An Out of Date CAP

  • Comments posted to this topic are about the item An Out of Date CAP

  • Good article.

    For me, I'm surely one of those guys looking to expand into the distributed platform waters with Hadoop (particularly with HDFS, HBase, Hive and Impala). I'm not looking to replace the traditional RDBMS (e.g.: SQL Server in my case). I'm looking to expand on the core capabilities of my current stack and add more support for distributed processing and lower costs per terabyte.

    Through that journey, I have to consider the availability, consistency and partition tolerance (e.g.: network failure, node failure, etc). And I do have to make some trade-offs compared to other systems such as eventually consistent even with no guarantee it will be consistent. Therefore, it all comes down to what is acceptable (or tolerable) and not acceptable.
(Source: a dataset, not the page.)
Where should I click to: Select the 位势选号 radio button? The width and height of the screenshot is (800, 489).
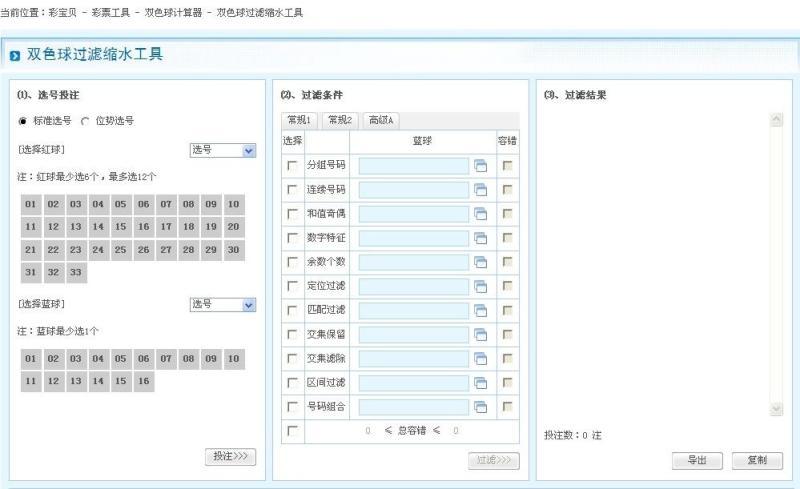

There is no perfect solution per se.

    At the end of the day, the trade-off is tolerable in order to accomplish tasks that one system cannot handle that well such as computation of billions of records on a daily basis.

  • CAP isn't really out of date, it's a statement of fact. Fine it may not be a problem in all cases but that doesn't invalidate it.

    If I go to an ATM I expect my balance to be correct, not approximate.

    If I'm doing a regression analysis on a billion rows, missing a few is probably fine, but that's a business decision not a technology decision.

  • I've never heard of the CAP Theorem before. Very interesting reading!! I can see its application. And I'm quite impressed that it could be proven rigorously. Thanks for writing this article Steve.

    Happy #BackToTheFuture Day!!

    Kindest Regards, Rod Connect with me on LinkedIn.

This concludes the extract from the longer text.